The Decagon House Murders by Yukito Ayatsuji

The Blurb On The Back:

The lonely, rockbound island of Tsunojima is notorious as the site of a series of bloody unsolved murders.  Some even say it’s haunted.  One thing’s for sure: it’s the perfect destination for the K- University Mystery Club’s trip.

But when the first club member turns up dead, the remaining amateur sleuths realise they will need all of their murder-mystery expertise to get off the island alive.

As the party are picked off one by one, the survivors grow desperate and paranoid, turning on each other.  Will anyone be able to untangle the murderer’s fiendish plan before it’s too late?

You can buy THE DECAGON HOUSE MURDERS by Yukito Ayatsuji from Amazon UKWaterstone’s or Bookshop.org UK.  I earn commission on any purchases made through these links.

The Review (Cut For Spoilers):

6 months ago on the private island of Tsunijoma, Nakamura Seiji (a reclusive and wealthy architect), his wife Kazue and their two servants the Kitamuras were brutally murdered and his house, the Blue Mansion, destroyed in a fire.  The prime suspect was Seiji’s gardener, Yoshikawa, who disappeared the same day and hasn’t been seen since.

Now 7 members of K- University’s Mystery Club – Ellery, Van, Carr, Poe, Agatha, Orczy, and Leroux (honorific nicknames granted to them as senior members of the Club) – are heading to Tsunijoma where they plan to stay in the Decagon House, a 10-sided building designed by Seiji.  They will be completely cut off from the mainland for a week, relying on basic supplies and facilities as they poke around the Blue Mansion ruins to see if they can work out what really happened to the Nakamuras and Kitamuras and perhaps get inspiration for stories for the Club’s magazine.

Meanwhile Kawaminami Taka’aki (an ex-member of the Club known as Doyle), Nakamura Kōjirō (Seiji’s brother) and Morisu Kyōichi (a member of the Club who did not go on the trip) have all received letters supposedly Seiji bearing the words “My daughter Chiori was murdered by you all”.  Chiori was also a member of the Club who died accidentally from alcohol poisoning over a year earlier during a Club social event but neither Doyle nor Morisu had realised her connection to Seiji.

When Doyle discovers that the 7 Club members also received letters after they left for the Island, he’s worried that something sinister is going on.  Morisu is reluctant to assist him, feeling that it would be disrespectful to the dead, but Doyle finds help through Kōjirō’s friend Shimada who’s keen to work out the mystery.  But as the pair dig into what happened on Tsunojima Island, the 7 Club members have discovered that someone is playing a deadly game with them and as they’re picked off one-by-one the survivors put all their Mystery Club expertise into effect to work out who is responsible before he or she kills them all …

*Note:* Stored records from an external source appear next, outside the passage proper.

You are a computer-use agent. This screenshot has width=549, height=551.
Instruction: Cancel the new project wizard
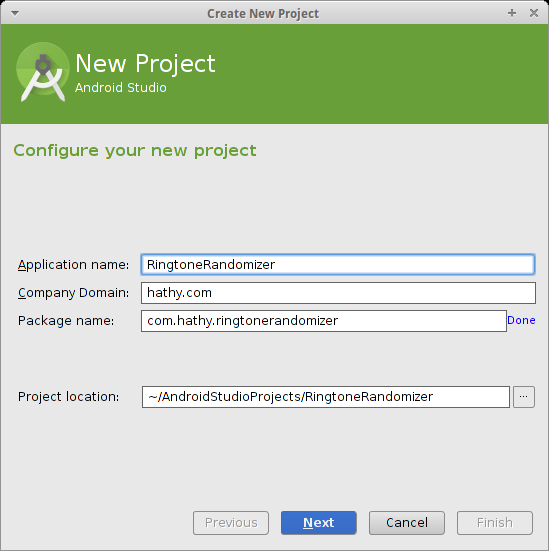(x=407, y=523)
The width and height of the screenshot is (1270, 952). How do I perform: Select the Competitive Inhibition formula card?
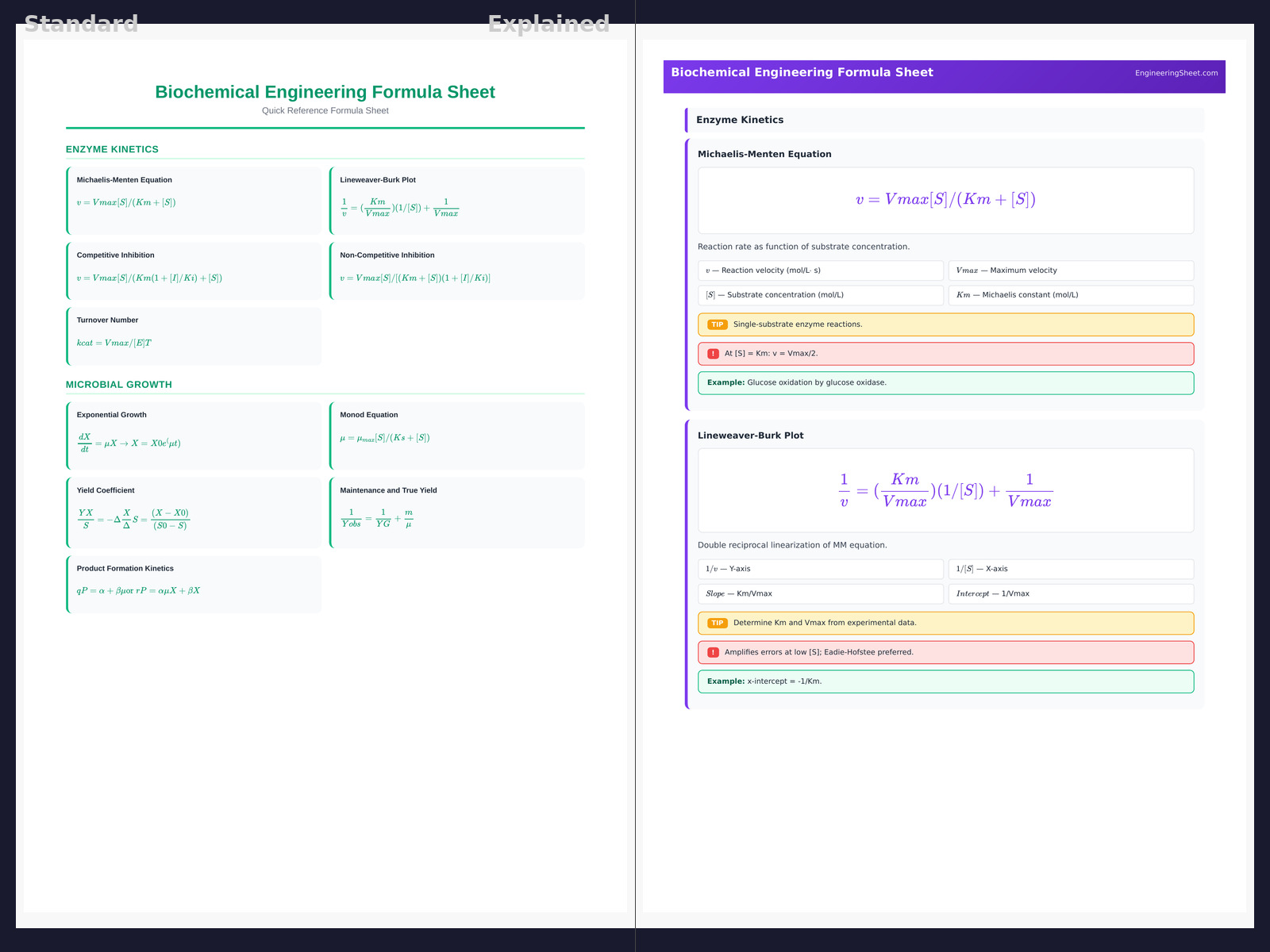click(194, 271)
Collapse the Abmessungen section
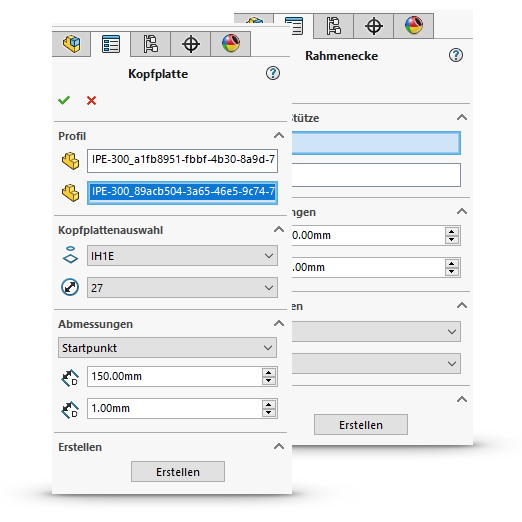Viewport: 522px width, 522px height. coord(279,323)
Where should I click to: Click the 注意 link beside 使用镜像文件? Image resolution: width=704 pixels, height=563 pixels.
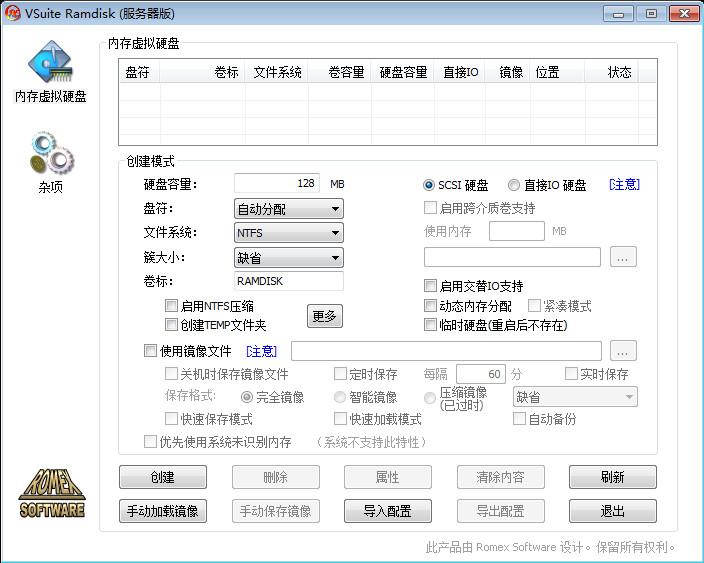click(261, 351)
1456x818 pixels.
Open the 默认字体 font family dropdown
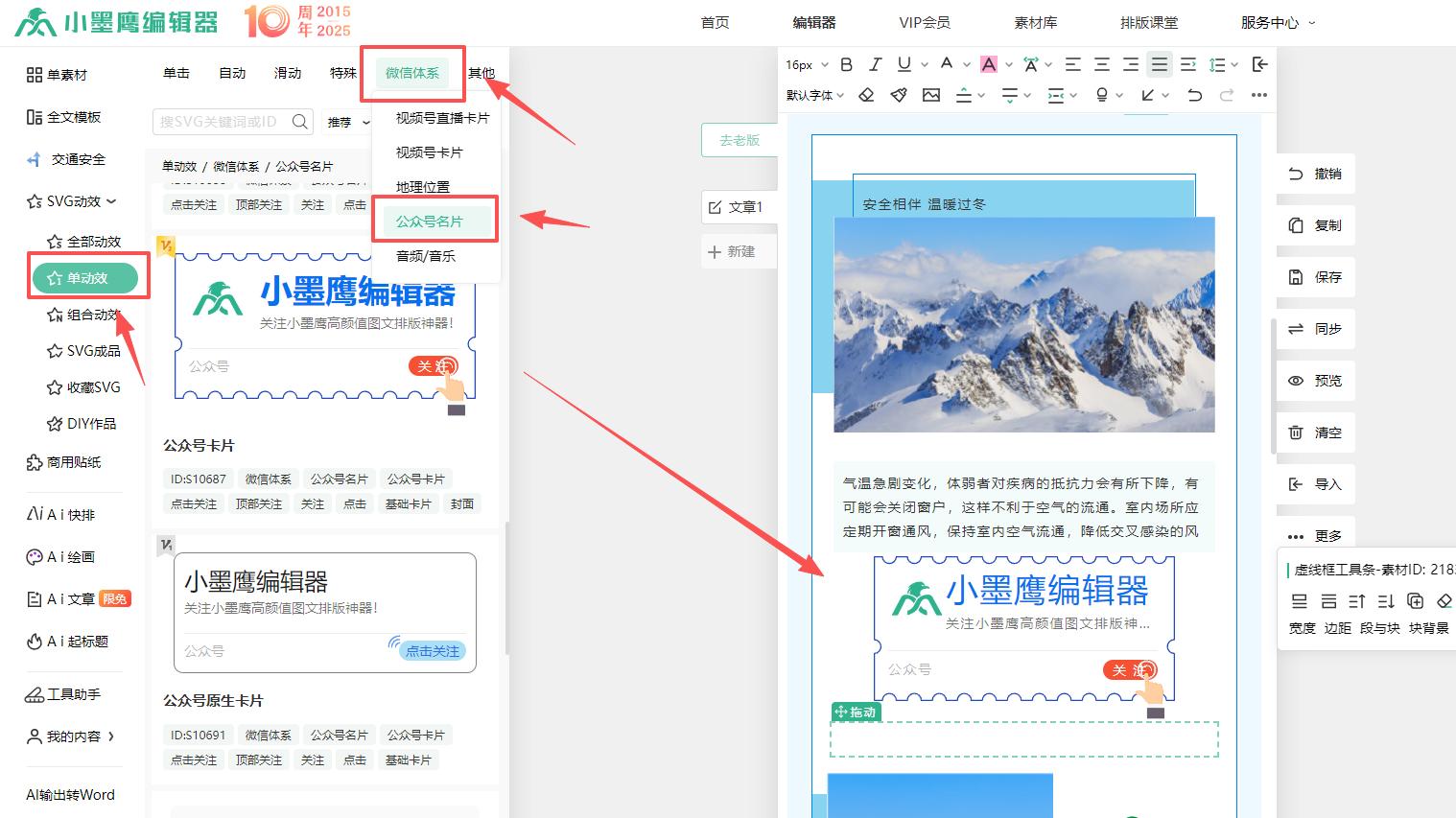click(x=810, y=95)
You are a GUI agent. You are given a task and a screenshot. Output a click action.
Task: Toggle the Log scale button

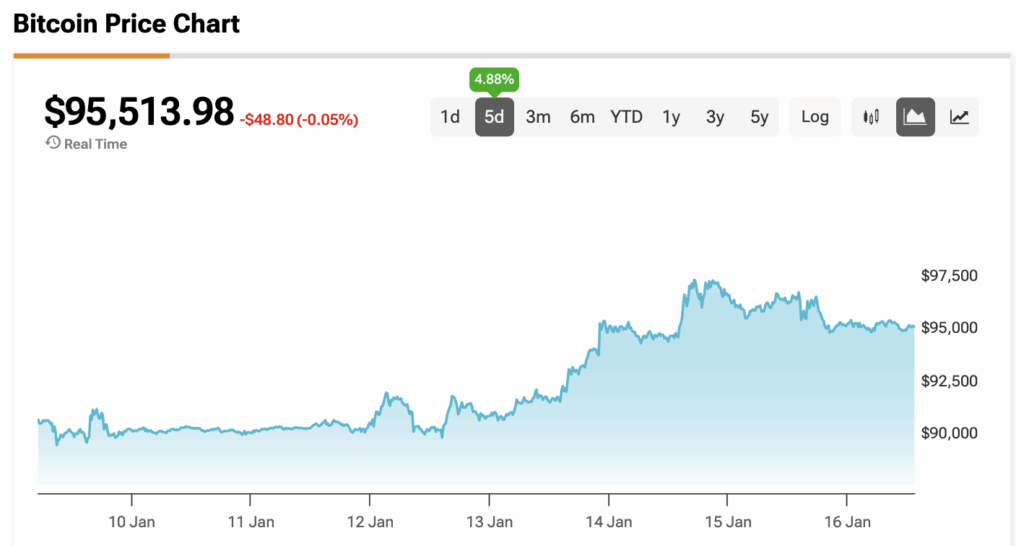click(815, 117)
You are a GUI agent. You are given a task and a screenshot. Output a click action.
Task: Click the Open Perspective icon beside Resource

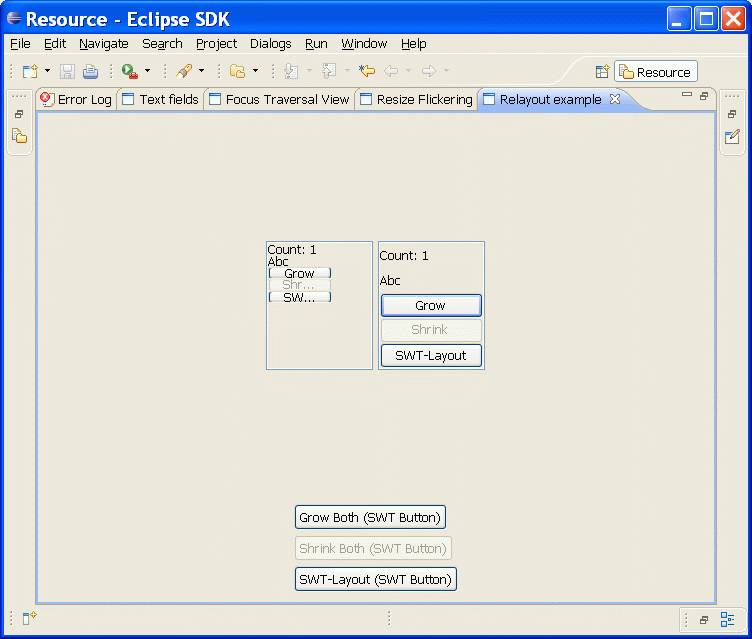[x=602, y=72]
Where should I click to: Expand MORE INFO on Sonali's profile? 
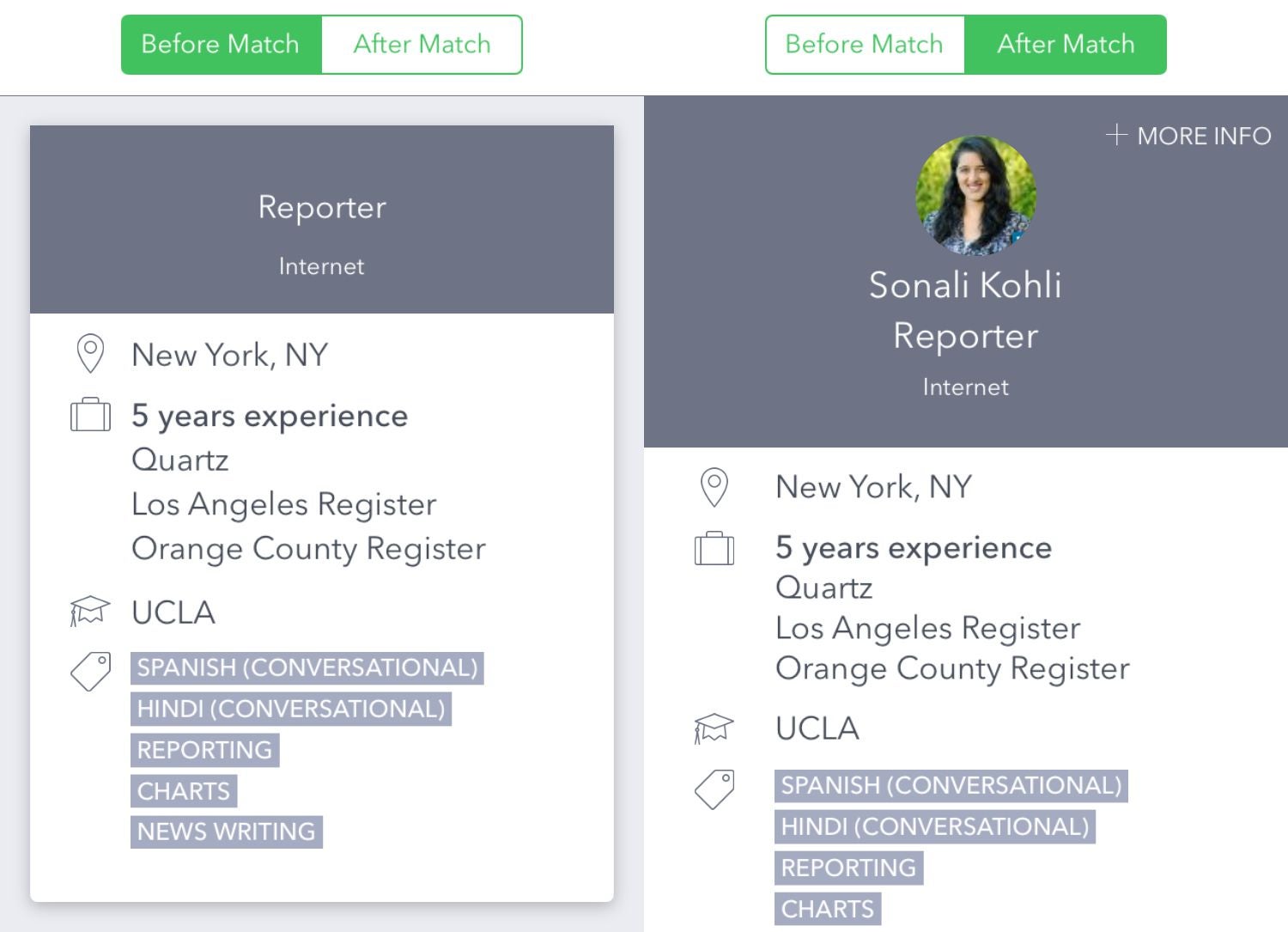tap(1188, 136)
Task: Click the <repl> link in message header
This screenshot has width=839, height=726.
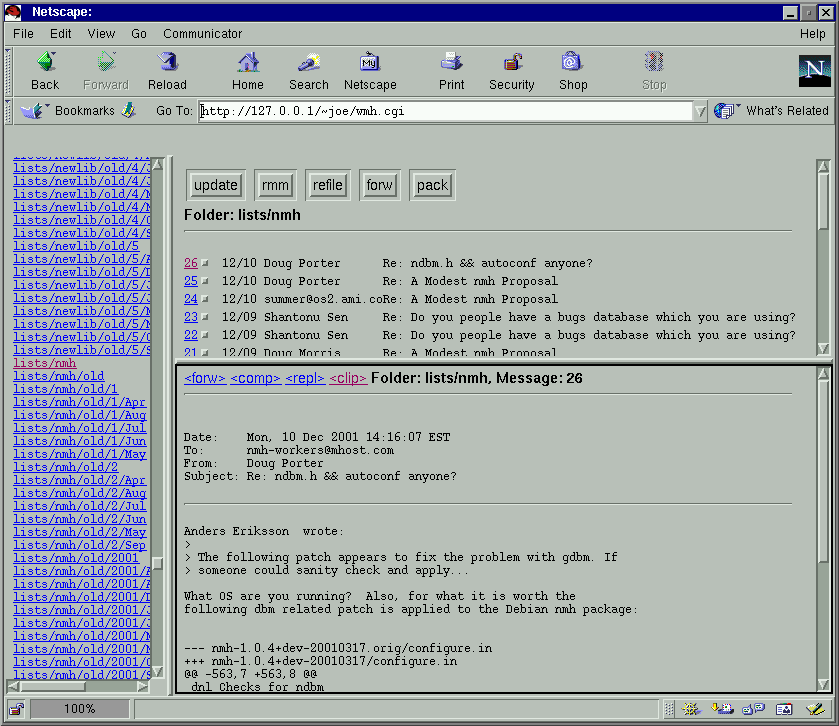Action: (305, 378)
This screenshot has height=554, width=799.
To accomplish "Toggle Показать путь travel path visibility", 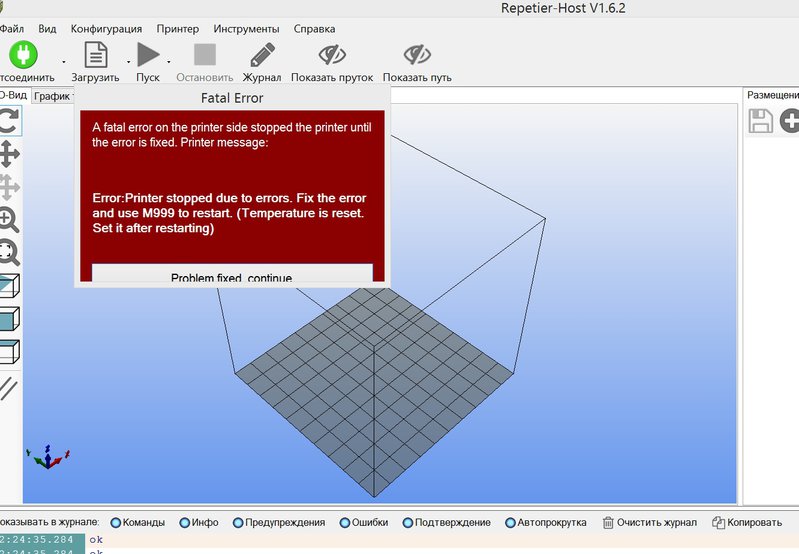I will 417,54.
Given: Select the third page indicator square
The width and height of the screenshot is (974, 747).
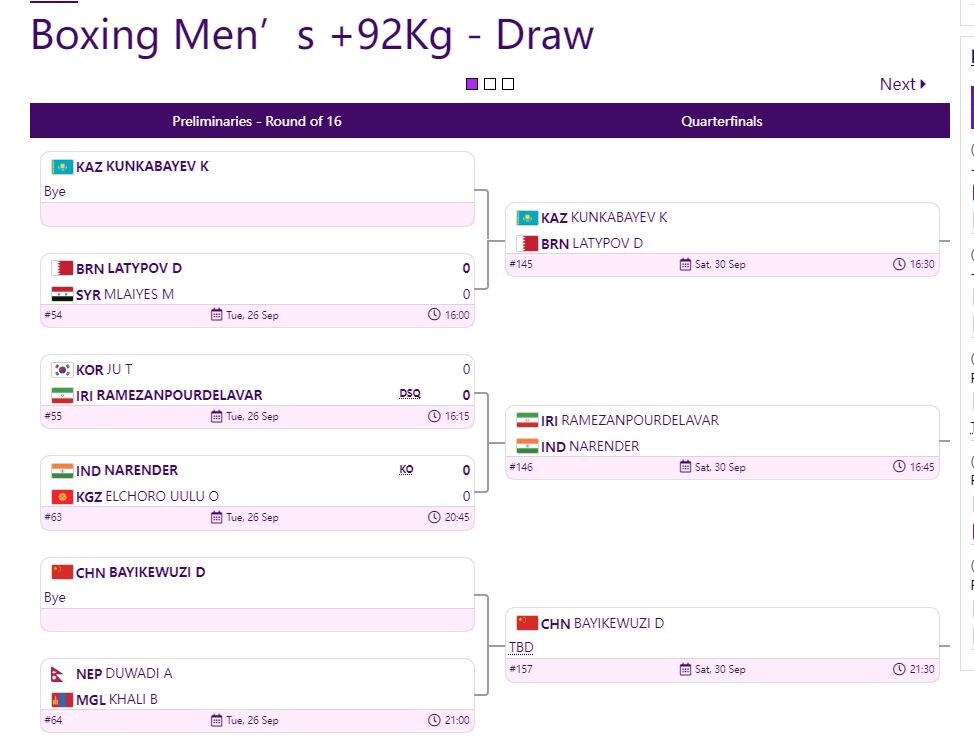Looking at the screenshot, I should pyautogui.click(x=508, y=84).
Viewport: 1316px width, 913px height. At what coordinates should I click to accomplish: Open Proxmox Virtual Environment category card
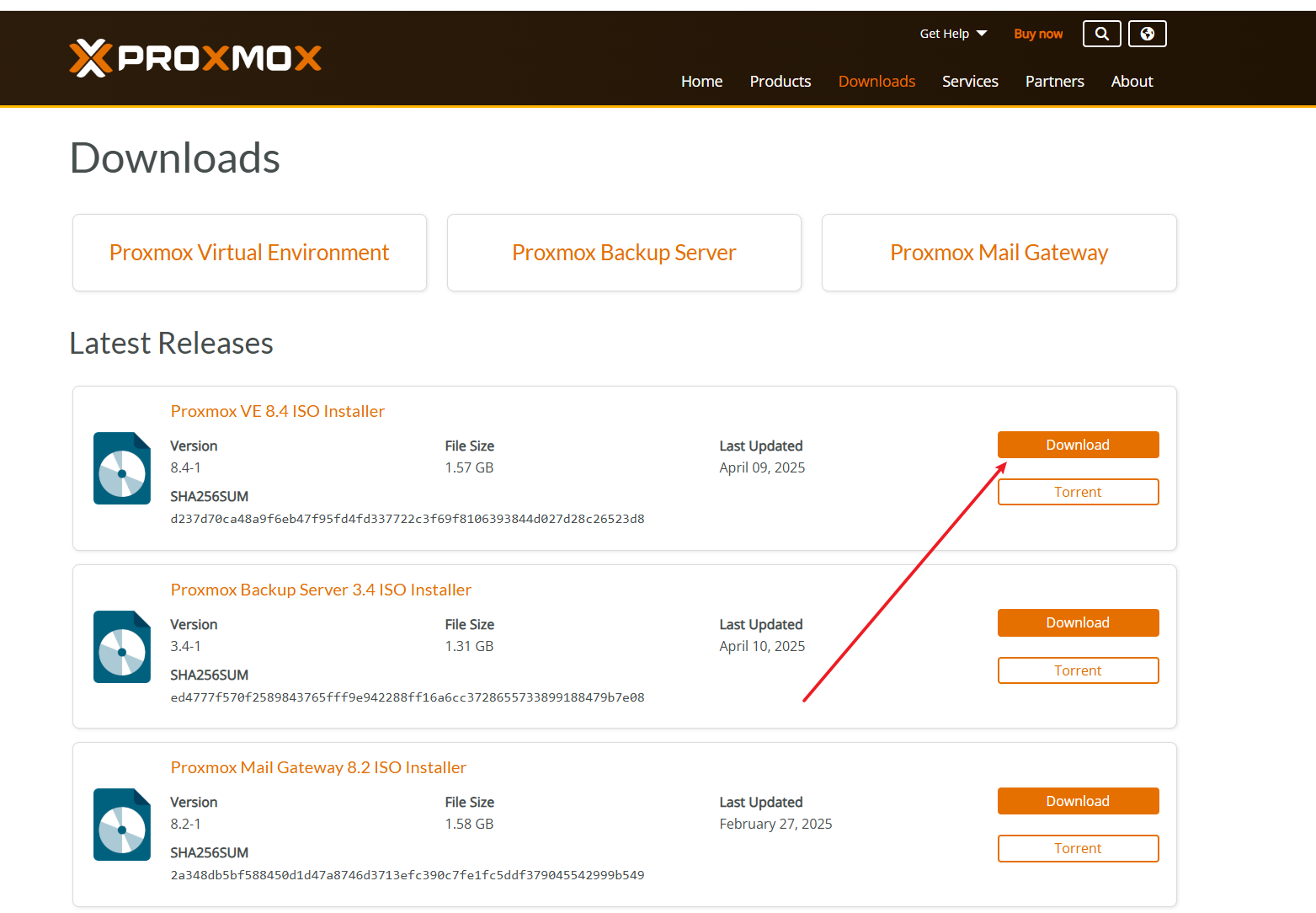249,253
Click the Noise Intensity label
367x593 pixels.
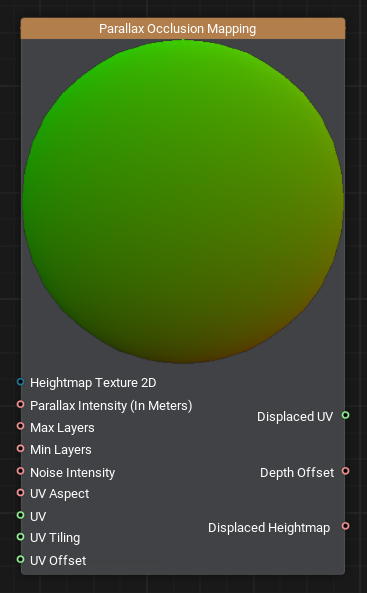coord(73,473)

Yukito Ayatsuji’s classic detective mystery (translated into English by Ho-Ling Wong) is a fast-paced tribute to Agatha Christie’s AND THEN THERE WERE NONE that’s filled with twists and turns.  Although I enjoyed it, the large cast is disorientating at first and they’re all under-developed, the ending is a bit of a cheat because it relies on the reader not being told a key fact and I didn’t really understand the killer’s motivation. 

Ayatsuji is a highly regarded mystery writer in Japan but I was unfamiliar with his work until I read a couple of articles about him and his books in 2020 and his work has not been widely translated into English.  This is his first novel, originally published in Japan in 1987 and intended as a tribute to Agatha Christie’s AND THEN THERE WERE NONE, although the nicknames of the 7 hapless Mystery Club members are also a tribute to other classic crime and mystery writers.

The novel is divided between two plot lines – the arrival of the 7 Club members on the island and what happens to them after and evens on the mainland as Doyle tries to work out why a dead man has sent him a letter.  The way Ayatsuji jumps between the two plot lines keeps the action moving, which gives the overall story pace.  However it does take a while to get going, not helped by the fact that Ayatsuji throws all 7 Club members at the reader right away and because they’re quite thinly drawn (with the exception of Ellery, the Club’s de facto leader who likes magic tricks and is convinced he has all the answers) I had some difficulty in differentiating one from the other.  However once the murders begin and the killer’s game becomes apparent, Ayatsuji does a good job of showing how the group slowly turns on each other with petty jealousies and suspicion spilling over as Ellery pursues his theory about Seiji and is confident of uncovering the truth, no matter what.

Doyle and Shimada’s pairing is interesting (not least because Doyle is definitely the Watson in their relationship), but I would have liked more of Shimada’s character here given there’s a lot of interesting information about his family (including the fact that his brother is a policeman.  I also enjoyed how Morisu plays devil’s advocate to their investigation, pointing out that they’re raising old secrets that the dead wouldn’t want raised.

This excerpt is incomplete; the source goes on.